**Extrait du texte:**
Dans un entretien accordé à La Tribune Dimanche, Sophie Binet, secrétaire générale de la CGT, exprime son inquiétude face à l’accélération des plans sociaux et des fermetures d’entreprises en France. Alors que des géants tels qu’Auchan et Michelin annoncent des suppressions massives de postes, Binet souligne que la CGT alerte depuis plusieurs mois sur cette tendance préoccupante.
Une crise industrielle imminente
« La liste des plans sociaux ne cesse de croître », déclare Sophie Binet, mentionnant que les 180 plans sociaux recensés il y a quelques mois frôlent désormais les 200. Selon elle, tous les secteurs sont touchés, de l’automobile à la chimie en passant par la banque. « Chaque jour, de nouvelles annonces tombent. Le chômage est inévitable. Nous estimons que plus de 150 000 emplois vont disparaître, et probablement bien plus », ajoute-t-elle, en évoquant les conséquences en chaîne sur les sous-traitants. Pour Binet, la France est au début d’une « violente saignée industrielle », un processus alimenté par une stratégie systématique de maximisation des profits.
Sophie Binet critique sévèrement les choix des entreprises, notamment dans le secteur de l’automobile, où les constructeurs privilégient des véhicules électriques très chers, rejetant la possibilité de produire des modèles plus accessibles. « Les mêmes entreprises qui refusent d’augmenter les salaires, ce qui entraîne une chute de la demande », explique-t-elle. Cette spirale prix/profits, selon la secrétaire générale de la CGT, contribue à la baisse d’activité et aux licenciements.

**Lignes de données:**
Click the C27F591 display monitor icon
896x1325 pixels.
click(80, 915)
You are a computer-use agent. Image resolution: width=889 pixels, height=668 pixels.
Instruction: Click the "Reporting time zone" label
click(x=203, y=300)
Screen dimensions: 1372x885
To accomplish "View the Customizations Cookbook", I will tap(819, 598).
* * *
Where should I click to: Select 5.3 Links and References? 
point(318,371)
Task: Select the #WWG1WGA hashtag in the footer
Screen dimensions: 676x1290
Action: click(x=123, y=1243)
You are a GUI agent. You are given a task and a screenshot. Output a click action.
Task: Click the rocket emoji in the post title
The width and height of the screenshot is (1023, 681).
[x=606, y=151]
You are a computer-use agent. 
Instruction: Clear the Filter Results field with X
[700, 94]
==
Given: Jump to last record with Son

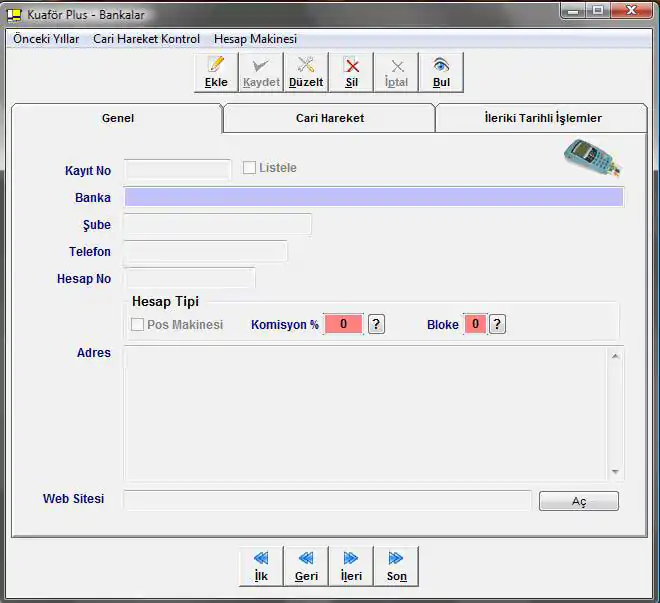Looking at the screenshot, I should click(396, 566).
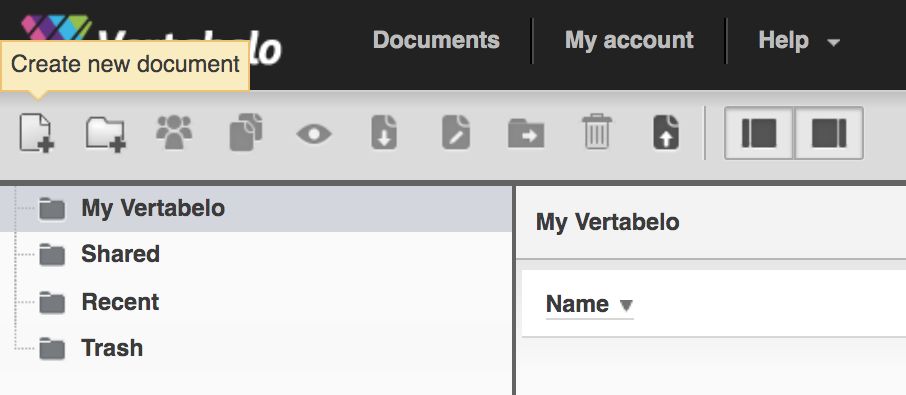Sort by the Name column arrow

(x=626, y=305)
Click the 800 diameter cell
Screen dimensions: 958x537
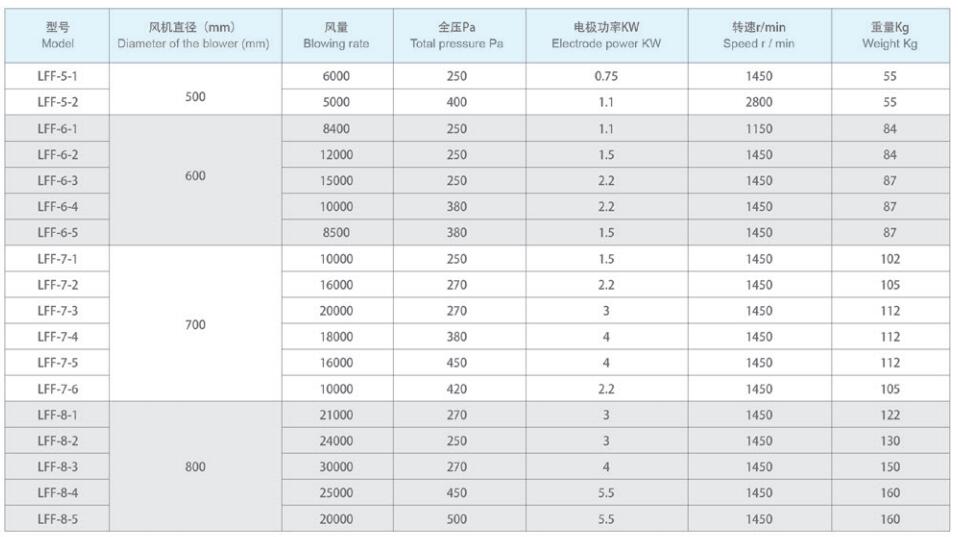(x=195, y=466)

**Série d'exercices:**
1. Traduisez en anglais cette phrase de l'extrait sur les plans sociaux : « Cette spirale prix/profits, selon la secrétaire générale de la CGT, contribue à la baisse d’activité et aux licenciements. »
2. Rédigez la suite de l'extrait sur les plans sociaux, en reprenant après sa dernière phrase.

**Résultats par tâche:**
1. This price/profit spiral, according to the general secretary of the CGT, contributes to the decline in activity and to layoffs.

2.
Elle met également en lumière le paradoxe des grandes entreprises qui, tout en réalisant des bénéfices record et en versant des dividendes importants à leurs actionnaires, ferment des sites. Sophie Binet cite Michelin, qui distribue chaque année un milliard d’euros de dividendes tout en procédant à des fermetures. Cette situation, selon elle, est le reflet du « naufrage de la politique de l’offre » du gouvernement Macron, qui favorise les multinationales et les fonds d’investissement au détriment de l’emploi.
L’aide aux entreprises : un système à revoir
Alors que Michel Barnier, le ministre des Affaires européennes, annonce vouloir demander des comptes aux entreprises ayant bénéficié des aides publiques, Sophie Binet estime qu’il serait plus judicieux de conditionner ces aides avant leur attribution. Elle propose que des avis conformes des représentants du personnel soient requis avant toute aide publique, afin de garantir que les entreprises ne reçoivent pas d’argent si elles licencient massivement. « Ces aides, telles qu’elles sont données aujourd’hui, sont des chèques en blanc », regrette Binet.
Elle appelle également à un moratoire sur les licenciements, notamment dans le cadre de l’outil industriel français. « La politique industrielle de la France doit changer. Ce ne sont pas des aides aux entreprises, captées par les plus grandes, qui vont sauver l’industrie. Il faut une vraie politique industrielle », insiste-t-elle.
Face à l’accélération des fermetures d’usines et aux suppressions massives de postes, Sophie Binet plaide pour un moratoire sur les licenciements. Elle évoque l’exemple de l’Allemagne, qui a suspendu les licenciements pendant la crise de 2008-2009, et de la France, qui a pris des mesures similaires durant la crise du Covid-19. Selon elle, ces mesures permettent d’ouvrir un espace de réflexion pour trouver des solutions alternatives, comme la reconversion des sites ou la recherche de repreneurs. « La CGT a des projets de reconversion pour certains sites, mais nous ne sommes pas entendus », déplore-t-elle.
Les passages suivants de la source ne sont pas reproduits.